- [TASK BRIEF]: Please reproduce all of the lines below, word for word and in full.

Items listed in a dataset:
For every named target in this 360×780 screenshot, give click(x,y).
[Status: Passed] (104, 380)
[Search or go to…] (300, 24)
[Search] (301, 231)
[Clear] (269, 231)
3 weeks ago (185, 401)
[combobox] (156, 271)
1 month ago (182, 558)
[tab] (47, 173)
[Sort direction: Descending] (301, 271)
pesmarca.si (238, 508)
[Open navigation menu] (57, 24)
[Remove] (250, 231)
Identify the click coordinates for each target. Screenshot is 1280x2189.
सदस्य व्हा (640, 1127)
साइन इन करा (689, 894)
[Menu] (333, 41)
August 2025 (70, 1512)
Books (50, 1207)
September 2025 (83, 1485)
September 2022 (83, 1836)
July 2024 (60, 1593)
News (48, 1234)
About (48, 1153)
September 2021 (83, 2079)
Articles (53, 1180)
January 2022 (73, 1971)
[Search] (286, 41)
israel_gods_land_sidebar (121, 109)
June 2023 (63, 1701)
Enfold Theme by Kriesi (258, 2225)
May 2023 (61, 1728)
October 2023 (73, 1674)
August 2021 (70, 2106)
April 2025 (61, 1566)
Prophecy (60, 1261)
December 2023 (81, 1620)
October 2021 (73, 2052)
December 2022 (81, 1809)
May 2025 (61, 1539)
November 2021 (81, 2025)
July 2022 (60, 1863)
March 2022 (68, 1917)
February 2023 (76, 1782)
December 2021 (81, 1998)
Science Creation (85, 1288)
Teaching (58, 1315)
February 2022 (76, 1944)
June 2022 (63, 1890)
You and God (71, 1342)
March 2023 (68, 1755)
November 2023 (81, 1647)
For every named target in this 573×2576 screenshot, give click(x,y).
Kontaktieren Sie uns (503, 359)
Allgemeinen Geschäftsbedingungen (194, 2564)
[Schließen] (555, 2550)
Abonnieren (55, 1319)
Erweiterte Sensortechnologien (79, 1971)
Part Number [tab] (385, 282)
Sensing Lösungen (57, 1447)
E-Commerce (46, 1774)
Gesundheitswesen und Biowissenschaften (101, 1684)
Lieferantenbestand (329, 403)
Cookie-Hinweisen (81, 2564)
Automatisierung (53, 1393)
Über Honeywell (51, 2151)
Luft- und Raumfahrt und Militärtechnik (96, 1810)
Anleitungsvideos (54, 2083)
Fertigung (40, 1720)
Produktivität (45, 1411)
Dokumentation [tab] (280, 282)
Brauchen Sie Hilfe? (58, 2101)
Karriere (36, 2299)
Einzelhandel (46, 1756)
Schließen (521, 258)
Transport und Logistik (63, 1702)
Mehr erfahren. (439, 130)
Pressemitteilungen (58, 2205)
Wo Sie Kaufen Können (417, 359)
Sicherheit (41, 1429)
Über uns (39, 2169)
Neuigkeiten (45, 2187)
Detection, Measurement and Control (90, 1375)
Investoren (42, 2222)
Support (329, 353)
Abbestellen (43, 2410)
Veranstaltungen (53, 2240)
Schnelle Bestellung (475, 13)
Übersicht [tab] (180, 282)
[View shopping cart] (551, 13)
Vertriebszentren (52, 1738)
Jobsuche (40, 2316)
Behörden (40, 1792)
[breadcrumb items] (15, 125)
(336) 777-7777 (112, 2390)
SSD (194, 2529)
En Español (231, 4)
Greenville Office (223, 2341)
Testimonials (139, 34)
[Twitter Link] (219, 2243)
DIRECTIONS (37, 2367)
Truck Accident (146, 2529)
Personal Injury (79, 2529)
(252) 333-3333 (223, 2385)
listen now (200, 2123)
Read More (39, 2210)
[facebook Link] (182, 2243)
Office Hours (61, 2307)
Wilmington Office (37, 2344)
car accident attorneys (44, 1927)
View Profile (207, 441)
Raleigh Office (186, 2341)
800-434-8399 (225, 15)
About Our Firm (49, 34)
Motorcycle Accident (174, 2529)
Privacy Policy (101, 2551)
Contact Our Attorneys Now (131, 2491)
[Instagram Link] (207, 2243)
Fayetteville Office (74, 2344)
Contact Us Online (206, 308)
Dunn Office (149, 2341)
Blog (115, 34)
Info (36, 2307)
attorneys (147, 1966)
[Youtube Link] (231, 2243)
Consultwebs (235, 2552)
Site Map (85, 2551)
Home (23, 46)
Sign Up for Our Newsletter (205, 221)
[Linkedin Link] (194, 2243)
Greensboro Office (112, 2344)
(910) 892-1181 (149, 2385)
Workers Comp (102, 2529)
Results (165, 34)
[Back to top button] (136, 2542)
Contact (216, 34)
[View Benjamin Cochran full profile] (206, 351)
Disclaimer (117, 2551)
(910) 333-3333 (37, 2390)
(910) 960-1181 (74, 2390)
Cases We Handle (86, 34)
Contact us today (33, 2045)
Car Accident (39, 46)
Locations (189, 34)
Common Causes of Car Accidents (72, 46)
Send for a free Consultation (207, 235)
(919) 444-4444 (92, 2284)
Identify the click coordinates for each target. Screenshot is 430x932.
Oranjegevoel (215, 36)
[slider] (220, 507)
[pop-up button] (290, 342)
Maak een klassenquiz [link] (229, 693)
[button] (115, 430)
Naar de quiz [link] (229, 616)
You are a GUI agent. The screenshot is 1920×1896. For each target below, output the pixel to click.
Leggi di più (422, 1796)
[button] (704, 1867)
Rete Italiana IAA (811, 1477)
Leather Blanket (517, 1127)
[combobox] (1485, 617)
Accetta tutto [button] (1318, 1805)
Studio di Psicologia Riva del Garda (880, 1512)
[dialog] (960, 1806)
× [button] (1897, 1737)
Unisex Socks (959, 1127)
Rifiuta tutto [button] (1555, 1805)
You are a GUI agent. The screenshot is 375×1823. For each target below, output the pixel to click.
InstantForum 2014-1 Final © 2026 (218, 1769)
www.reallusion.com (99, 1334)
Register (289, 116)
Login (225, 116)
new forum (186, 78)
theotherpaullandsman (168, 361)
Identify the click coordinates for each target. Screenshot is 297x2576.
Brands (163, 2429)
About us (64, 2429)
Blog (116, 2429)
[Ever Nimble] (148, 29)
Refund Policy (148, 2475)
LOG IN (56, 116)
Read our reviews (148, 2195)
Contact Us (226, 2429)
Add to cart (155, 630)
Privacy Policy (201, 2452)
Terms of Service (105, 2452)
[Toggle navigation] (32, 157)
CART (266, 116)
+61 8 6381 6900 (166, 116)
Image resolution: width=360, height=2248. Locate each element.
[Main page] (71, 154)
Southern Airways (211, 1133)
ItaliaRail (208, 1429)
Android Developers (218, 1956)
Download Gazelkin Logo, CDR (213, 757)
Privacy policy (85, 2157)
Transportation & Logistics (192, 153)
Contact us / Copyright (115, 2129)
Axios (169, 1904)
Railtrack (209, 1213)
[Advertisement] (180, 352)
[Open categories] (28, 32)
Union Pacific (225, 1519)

- [ANSWER SPACE]:
For every named target in this 360×780 screenshot, give click(x,y).
[Status: Passed] (104, 380)
[Search or go to…] (300, 24)
[Search] (301, 231)
[Clear] (269, 231)
3 weeks ago (185, 401)
[combobox] (156, 271)
1 month ago (182, 558)
[tab] (47, 173)
[Sort direction: Descending] (301, 271)
pesmarca.si (238, 508)
[Open navigation menu] (57, 24)
[Remove] (250, 231)
Identify the click coordinates for each target. Screenshot is 1280x2189.
सदस्य व्हा (640, 1127)
साइन इन करा (689, 894)
[Menu] (333, 41)
August 2025 (70, 1512)
Books (50, 1207)
September 2025 (83, 1485)
September 2022 (83, 1836)
July 2024 (60, 1593)
News (48, 1234)
About (48, 1153)
September 2021 (83, 2079)
Articles (53, 1180)
January 2022 (73, 1971)
[Search] (286, 41)
israel_gods_land_sidebar (121, 109)
June 2023 (63, 1701)
Enfold Theme by Kriesi (258, 2225)
May 2023 (61, 1728)
October 2023 (73, 1674)
August 2021 (70, 2106)
April 2025 (61, 1566)
Prophecy (60, 1261)
December 2023 (81, 1620)
October 2021 (73, 2052)
December 2022 (81, 1809)
May 2025 (61, 1539)
November 2021 (81, 2025)
July 2022 (60, 1863)
March 2022 (68, 1917)
February 2023 (76, 1782)
December 2021 (81, 1998)
Science Creation (85, 1288)
Teaching (58, 1315)
February 2022 (76, 1944)
June 2022 (63, 1890)
You and God (71, 1342)
March 2023 (68, 1755)
November 2023 (81, 1647)
For every named target in this 573×2576 screenshot, give click(x,y).
Kontaktieren Sie uns (503, 359)
Allgemeinen Geschäftsbedingungen (194, 2564)
[Schließen] (555, 2550)
Abonnieren (55, 1319)
Erweiterte Sensortechnologien (79, 1971)
Part Number [tab] (385, 282)
Sensing Lösungen (57, 1447)
E-Commerce (46, 1774)
Gesundheitswesen und Biowissenschaften (101, 1684)
Lieferantenbestand (329, 403)
Cookie-Hinweisen (81, 2564)
Automatisierung (53, 1393)
Über Honeywell (51, 2151)
Luft- und Raumfahrt und Militärtechnik (96, 1810)
Anleitungsvideos (54, 2083)
Fertigung (40, 1720)
Produktivität (45, 1411)
Dokumentation [tab] (280, 282)
Brauchen Sie Hilfe? (58, 2101)
Karriere (36, 2299)
Einzelhandel (46, 1756)
Schließen (521, 258)
Transport und Logistik (63, 1702)
Mehr erfahren. (439, 130)
Pressemitteilungen (58, 2205)
Wo Sie Kaufen Können (417, 359)
Sicherheit (41, 1429)
Über uns (39, 2169)
Neuigkeiten (45, 2187)
Detection, Measurement and Control (90, 1375)
Investoren (42, 2222)
Support (329, 353)
Abbestellen (43, 2410)
Veranstaltungen (53, 2240)
Schnelle Bestellung (475, 13)
Übersicht [tab] (180, 282)
[View shopping cart] (551, 13)
Vertriebszentren (52, 1738)
Jobsuche (40, 2316)
Behörden (40, 1792)
[breadcrumb items] (15, 125)
(336) 777-7777 (112, 2390)
SSD (194, 2529)
En Español (231, 4)
Greenville Office (223, 2341)
Testimonials (139, 34)
[Twitter Link] (219, 2243)
DIRECTIONS (37, 2367)
Truck Accident (146, 2529)
Personal Injury (79, 2529)
(252) 333-3333 (223, 2385)
listen now (200, 2123)
Read More (39, 2210)
[facebook Link] (182, 2243)
Office Hours (61, 2307)
Wilmington Office (37, 2344)
car accident attorneys (44, 1927)
View Profile (207, 441)
Raleigh Office (186, 2341)
800-434-8399 (225, 15)
About Our Firm (49, 34)
Motorcycle Accident (174, 2529)
Privacy Policy (101, 2551)
Contact Our Attorneys Now (131, 2491)
[Instagram Link] (207, 2243)
Fayetteville Office (74, 2344)
Contact Us Online (206, 308)
Dunn Office (149, 2341)
Blog (115, 34)
Info (36, 2307)
attorneys (147, 1966)
[Youtube Link] (231, 2243)
Consultwebs (235, 2552)
Site Map (85, 2551)
Home (23, 46)
Sign Up for Our Newsletter (205, 221)
[Linkedin Link] (194, 2243)
Greensboro Office (112, 2344)
(910) 892-1181 (149, 2385)
Workers Comp (102, 2529)
Results (165, 34)
[Back to top button] (136, 2542)
Contact (216, 34)
[View Benjamin Cochran full profile] (206, 351)
Disclaimer (117, 2551)
(910) 333-3333 (37, 2390)
(910) 960-1181 (74, 2390)
Cases We Handle (86, 34)
Contact us today (33, 2045)
Car Accident (39, 46)
Locations (189, 34)
Common Causes of Car Accidents (72, 46)
Send for a free Consultation (207, 235)
(919) 444-4444 (92, 2284)
Identify the click coordinates for each target. Screenshot is 430x932.
Oranjegevoel (215, 36)
[slider] (220, 507)
[pop-up button] (290, 342)
Maak een klassenquiz [link] (229, 693)
[button] (115, 430)
Naar de quiz [link] (229, 616)
You are a GUI agent. The screenshot is 1920×1896. For each target below, output the pixel to click.
Leggi di più (422, 1796)
[button] (704, 1867)
Rete Italiana IAA (811, 1477)
Leather Blanket (517, 1127)
[combobox] (1485, 617)
Accetta tutto [button] (1318, 1805)
Studio di Psicologia Riva del Garda (880, 1512)
[dialog] (960, 1806)
× [button] (1897, 1737)
Unisex Socks (959, 1127)
Rifiuta tutto [button] (1555, 1805)
You are a GUI agent. The screenshot is 375×1823. For each target below, output the pixel to click.
InstantForum 2014-1 Final © 2026 (218, 1769)
www.reallusion.com (99, 1334)
Register (289, 116)
Login (225, 116)
new forum (186, 78)
theotherpaullandsman (168, 361)
Identify the click coordinates for each target. Screenshot is 297x2576.
Brands (163, 2429)
About us (64, 2429)
Blog (116, 2429)
[Ever Nimble] (148, 29)
Refund Policy (148, 2475)
LOG IN (56, 116)
Read our reviews (148, 2195)
Contact Us (226, 2429)
Add to cart (155, 630)
Privacy Policy (201, 2452)
Terms of Service (105, 2452)
[Toggle navigation] (32, 157)
CART (266, 116)
+61 8 6381 6900 (166, 116)
Image resolution: width=360, height=2248. Locate each element.
[Main page] (71, 154)
Southern Airways (211, 1133)
ItaliaRail (208, 1429)
Android Developers (218, 1956)
Download Gazelkin Logo, CDR (213, 757)
Privacy policy (85, 2157)
Transportation & Logistics (192, 153)
Contact us / Copyright (115, 2129)
Axios (169, 1904)
Railtrack (209, 1213)
[Advertisement] (180, 352)
[Open categories] (28, 32)
Union Pacific (225, 1519)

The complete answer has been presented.